See Exercise 8.17 in this text.

EDIT 1. Here is a version which tries to take into account the OP's comment.

Let $Q$ be an $A$-module, and, for any $A$-module $X$ set $$ FX:=Q\otimes_AX. $$ Note that any morphism $$f:X\to Y $$ yields an obvious morphism $$ Ff:FX\to FY. $$ In particular, applying $F$ to an exact sequence of finite $A$-modules gives rise to a complex of $A$-modules (that is, a sequence of morphisms such that the composition of any two successive morphisms is $0$). (This complex will not be exact in general.)

Then the conditions that

$\bullet\ F$ preserves the exactness of exact sequence of finite $A$-modules of the form $$ 0\to N\to M\to P\to0, $$ $\bullet\ F$ preserves the exactness of exact sequence of finite $A$-modules of the form $$ N\to M\to P, $$ $\bullet\ F$ preserves the exactness of any exact sequence of finite $A$-modules,

are equivalent.

The case you are interested in is $Q=\widehat A$.

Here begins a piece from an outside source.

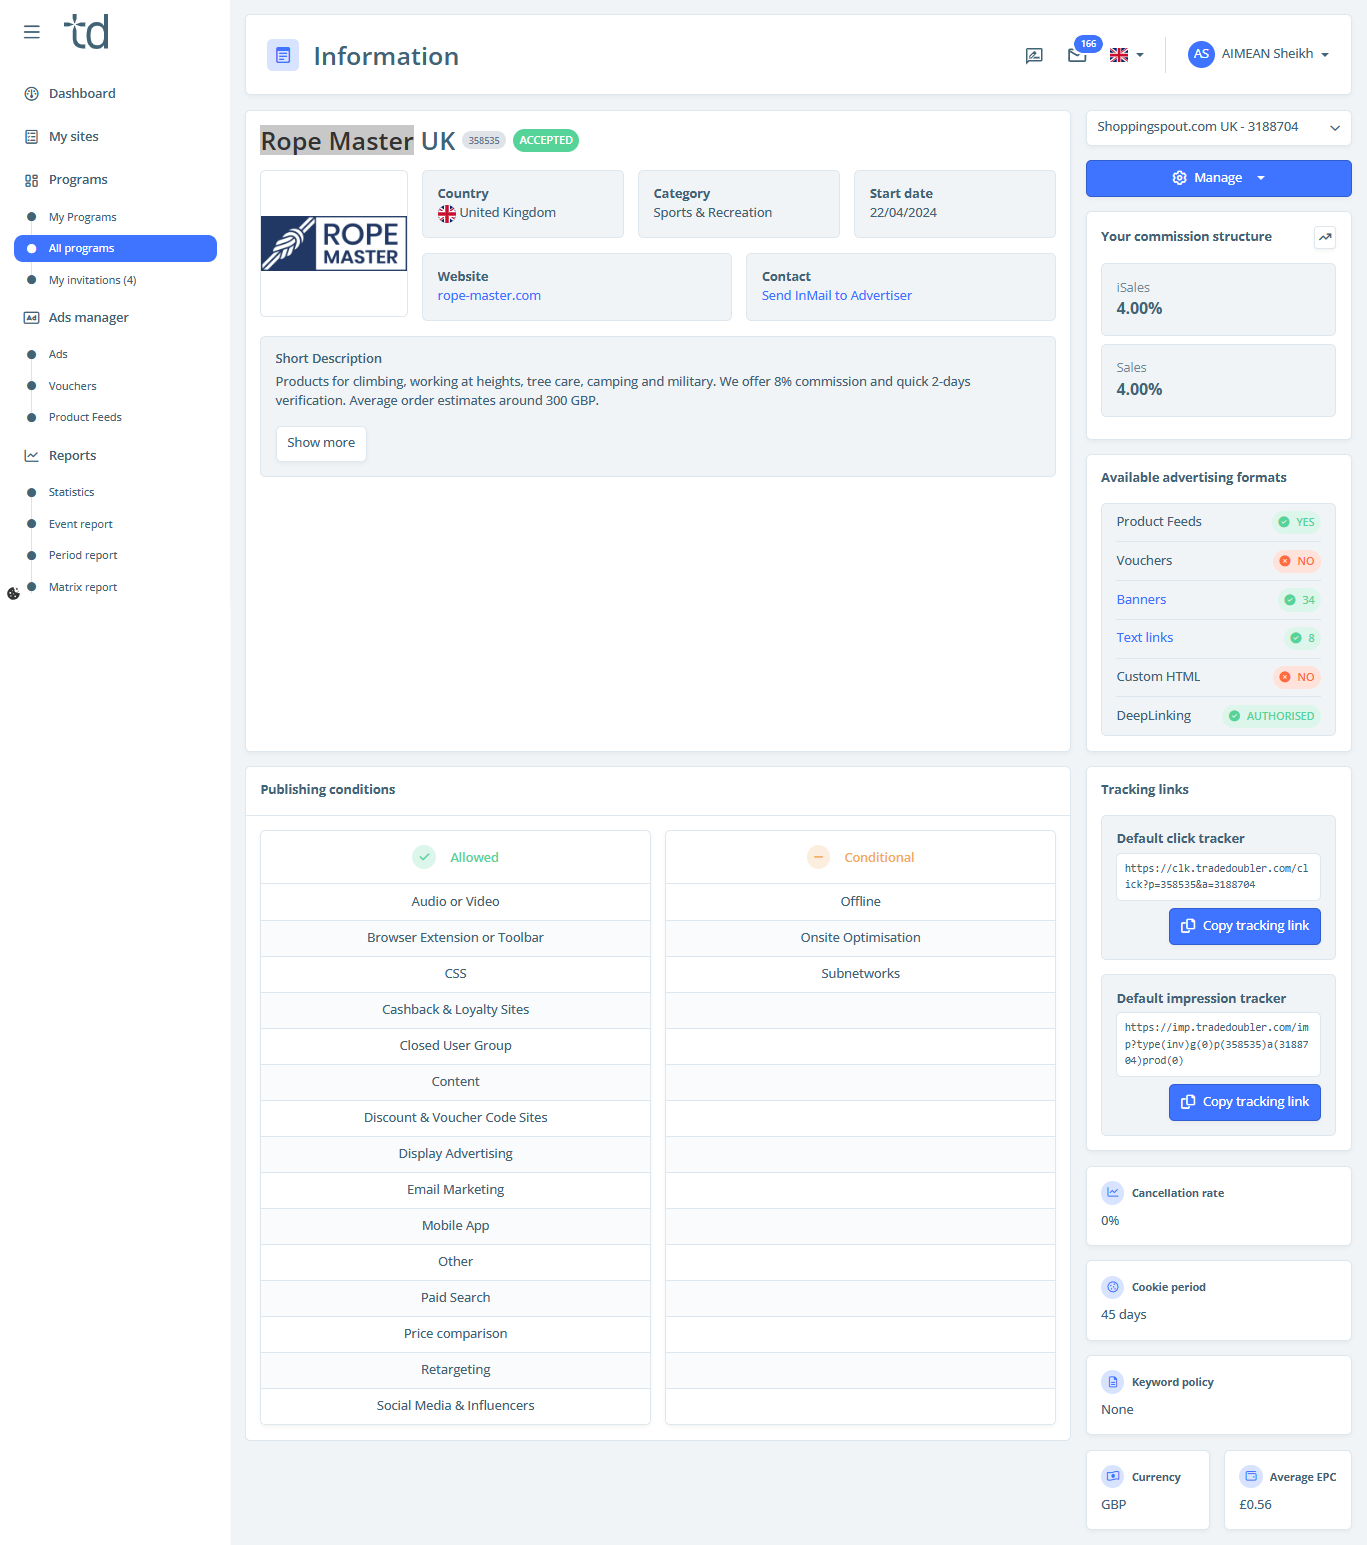Viewport: 1367px width, 1545px height.
Task: Expand the Shoppingspout.com UK site selector
Action: [1218, 127]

EDIT 2. In fact, if $F$ is as in Edit 1, and if $F$ preserves the exactness of $0\to J\to A$ for all finitely generated ideals $J$, then $F$ preserves the exactness of arbitrary exact sequences of arbitrary $A$-modules.

EDIT 3. I think there is a nano-gap in Matsumura's proof of Theorem 8.7:

Write $FX$ for $\widehat X$. Let $X,Y,Z,U,V,W$ be finite $A$-modules. It is proved in Theorem 8.1 that $$0\to X\to Y\to Z\to0$$ exact implies $$0\to FX\to FY\to FZ\to0$$ exact. Let's denote this property by $(\star)$. But the property used in Theorem 8.7 is that $$X\to Y\to Z\to0$$ exact implies $$FX\to FY\to FZ\to0$$ exact.

It's better (I think) to prove that $(\star)$ implies that $F$ preserves the exactness of any exact sequence of finite $A$-modules.

Assuming $(\star)$, let $U\to V\to W$ be exact. It suffices to show that $FU\to FV\to FW$ is exact.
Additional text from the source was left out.